Multilingual vision-language (V&L) pre-training has achieved remarkable progress in learning universal representations across different modalities and languages. In spite of recent success, there still remain challenges limiting further improvements of V&L pre-trained models in multilingual settings. Particularly, current V&L pre-training methods rely heavily on strictly-aligned multilingual image-text pairs generated from English-centric datasets through machine translation. However, the cost of collecting and translating such strictly-aligned datasets is usually unbearable. In this paper, we propose Regularized Contrastive Cross-lingual Cross-modal (RC^3) pre-training, which further exploits more abundant weakly-aligned multilingual image-text pairs.
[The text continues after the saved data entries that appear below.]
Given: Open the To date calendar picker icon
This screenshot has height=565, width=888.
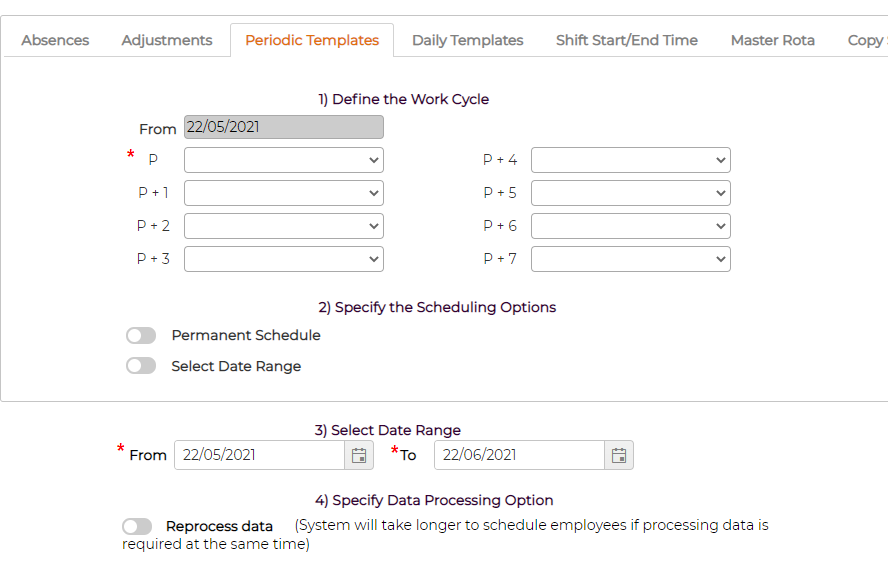Looking at the screenshot, I should (x=619, y=455).
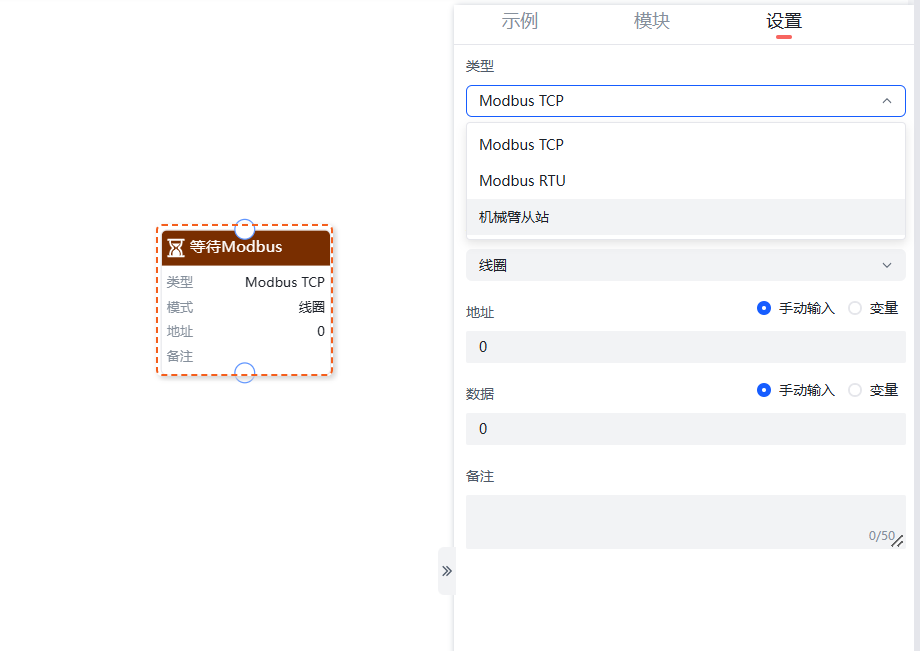Click the top connection port of the node
Screen dimensions: 920x651
pos(244,226)
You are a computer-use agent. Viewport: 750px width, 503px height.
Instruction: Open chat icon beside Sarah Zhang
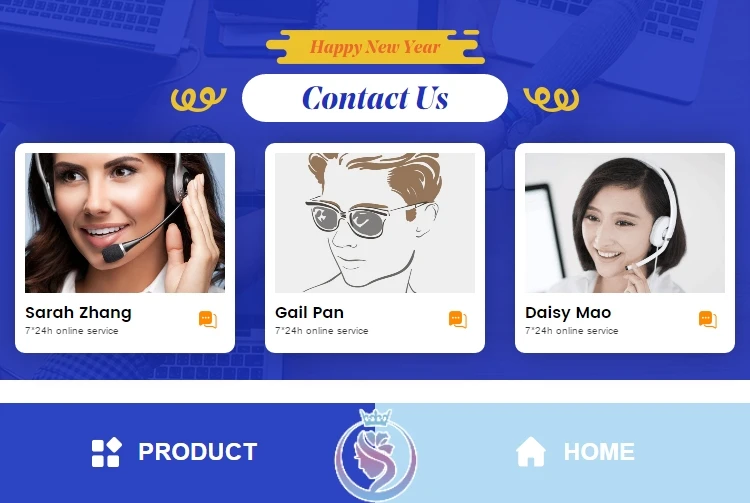tap(208, 319)
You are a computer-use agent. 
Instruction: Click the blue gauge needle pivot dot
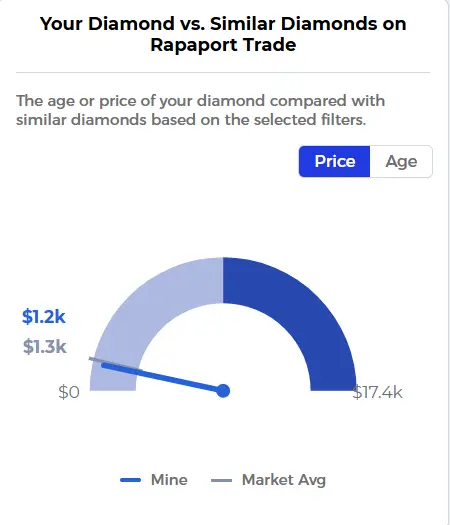coord(223,391)
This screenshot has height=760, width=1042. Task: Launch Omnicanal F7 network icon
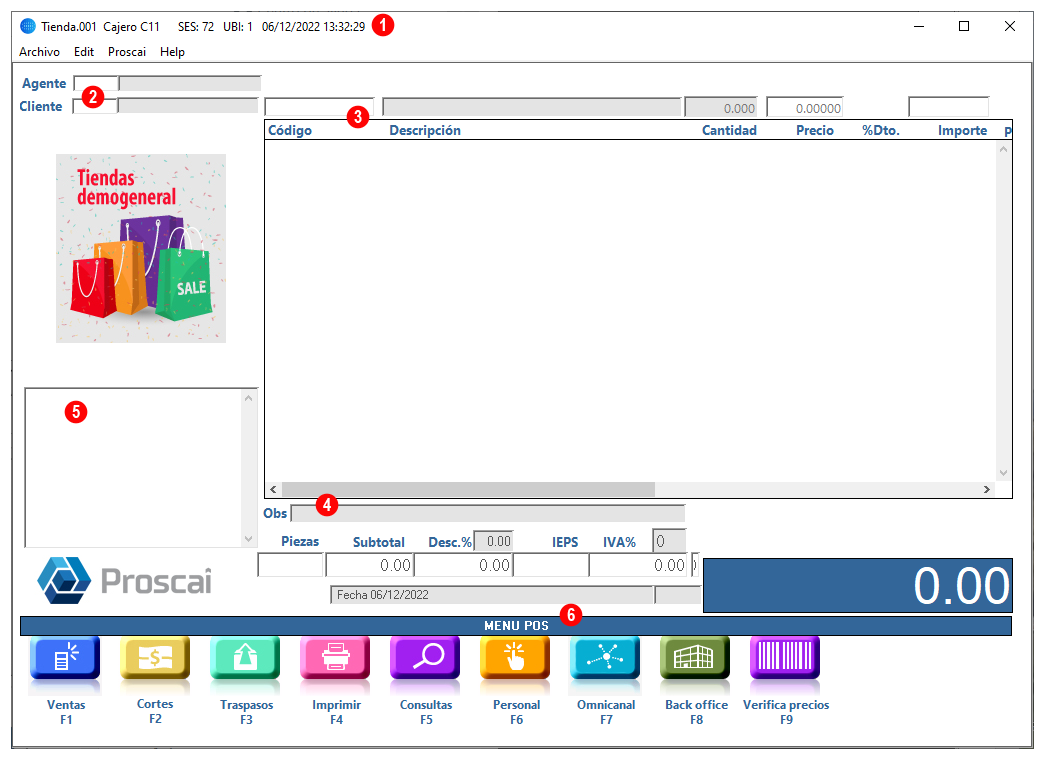(x=605, y=658)
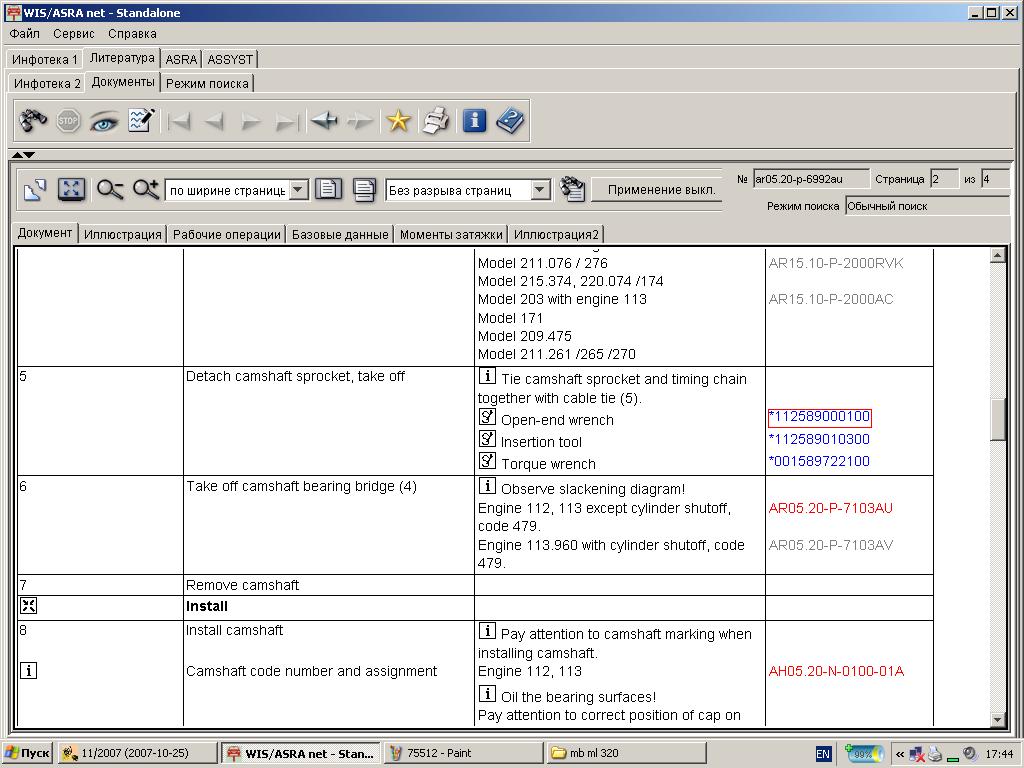Toggle 'Применение выкл.' button
This screenshot has width=1024, height=768.
coord(660,189)
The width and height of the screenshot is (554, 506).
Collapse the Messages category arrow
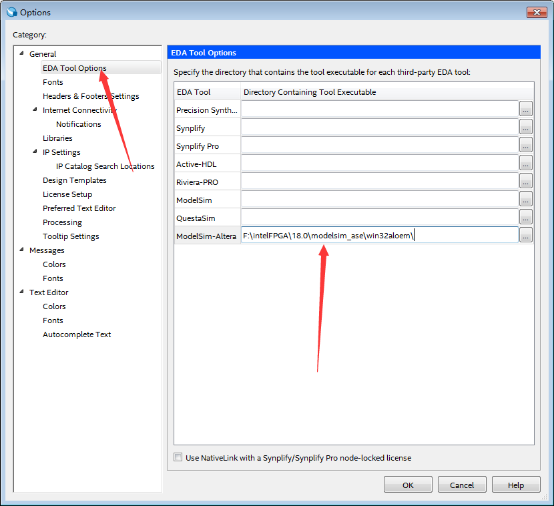tap(22, 249)
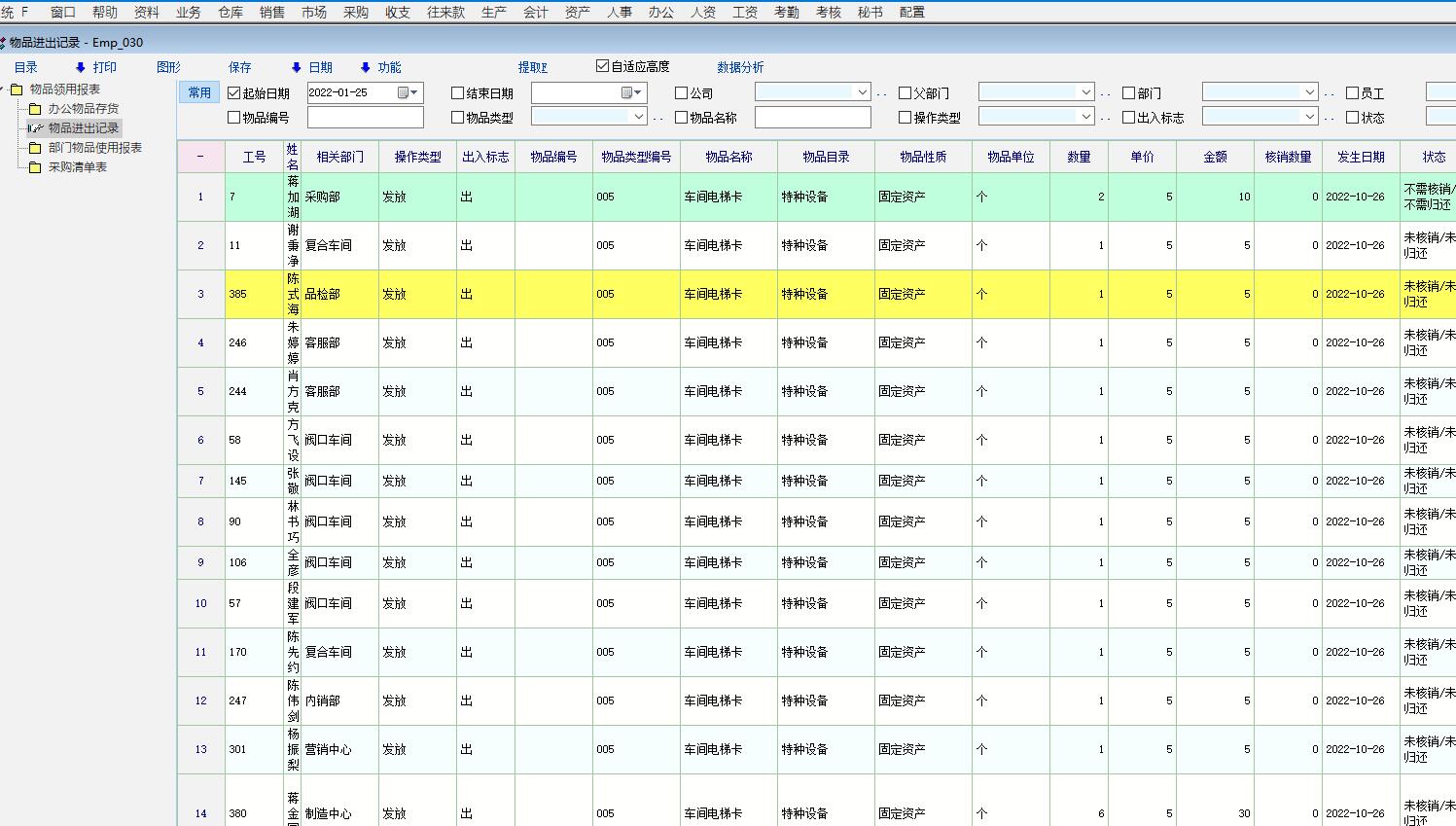Click the 功能 down-arrow icon
Image resolution: width=1456 pixels, height=826 pixels.
click(x=366, y=67)
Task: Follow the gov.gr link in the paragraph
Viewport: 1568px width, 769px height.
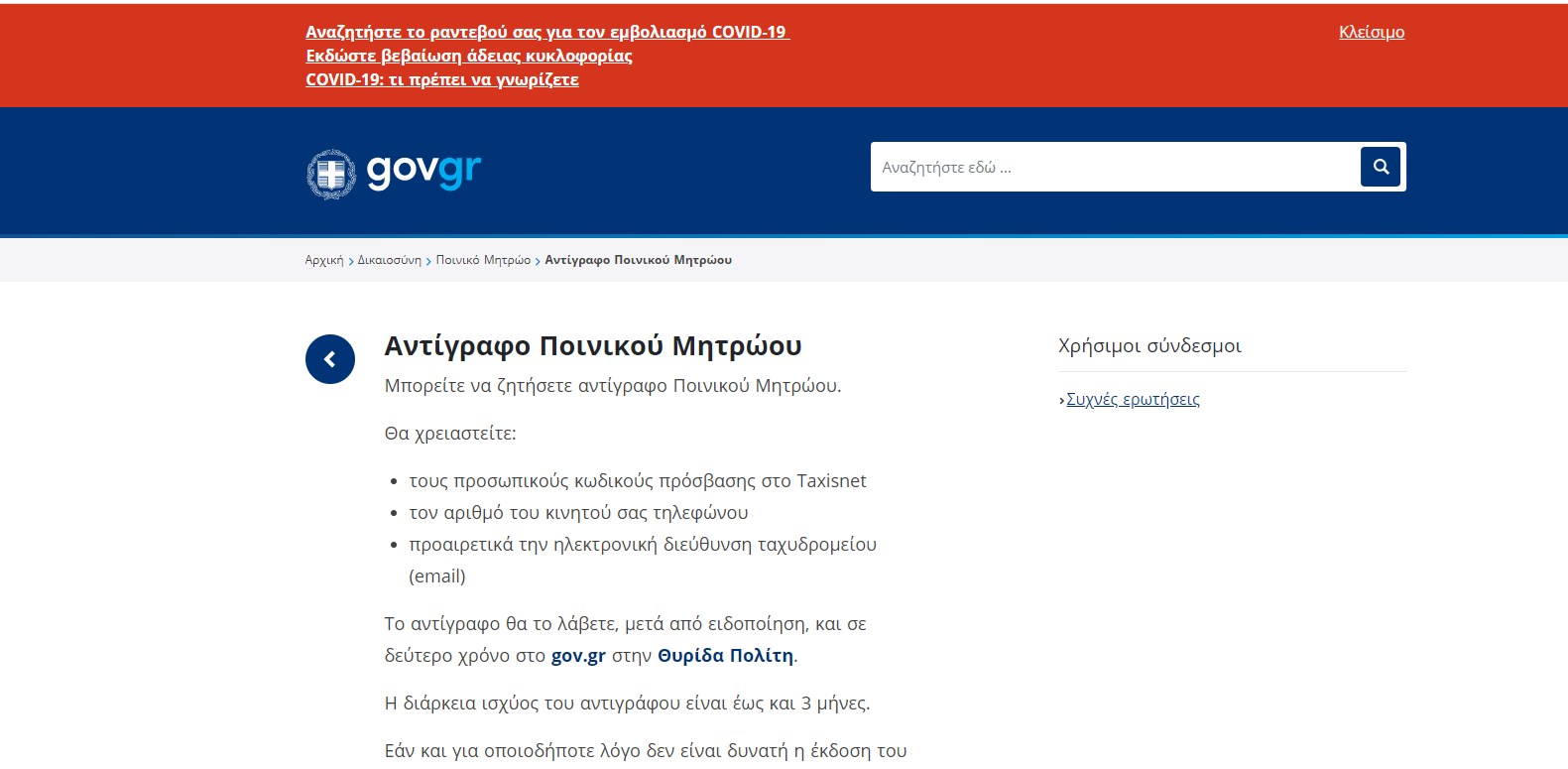Action: click(x=578, y=656)
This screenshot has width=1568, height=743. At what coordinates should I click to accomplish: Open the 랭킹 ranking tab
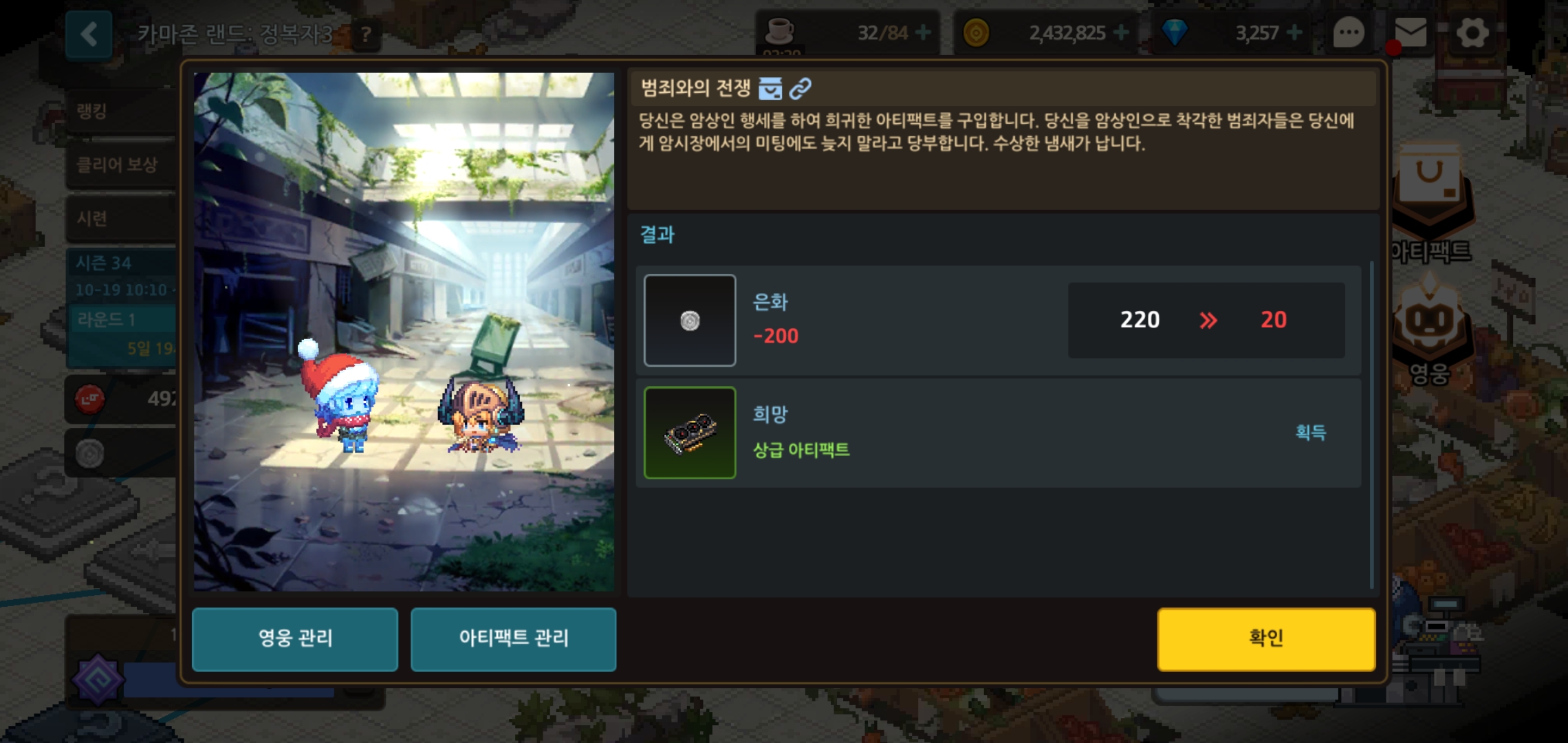point(121,111)
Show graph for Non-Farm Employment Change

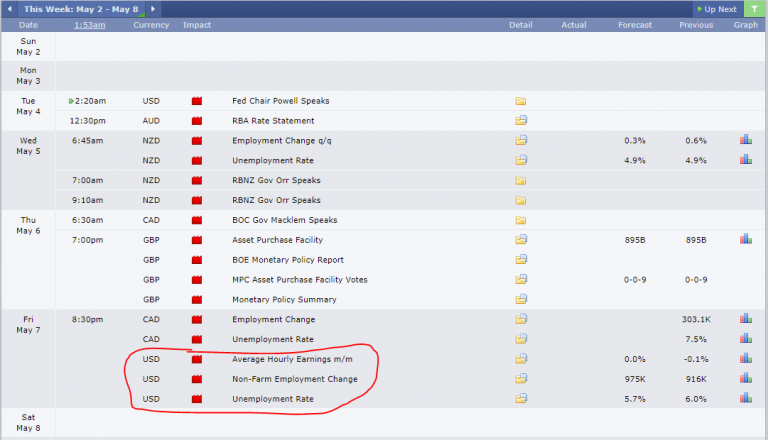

Specifically, we design a regularized cross-lingual visio-textual contrastive learning objective that constrains the representation proximity of weakly-aligned visio-textual inputs according to textual relevance. Besides, existing V&L pre-training approaches mainly deal with visual inputs by either region-of-interest (ROI) features or patch embeddings. We flexibly integrate the two forms of visual features into our model for pre-training and downstream multi-modal tasks. Extensive experiments on 5 downstream multi-modal tasks across 6 languages demonstrate the effectiveness of our proposed method over competitive contrast models with stronger zero-shot capability.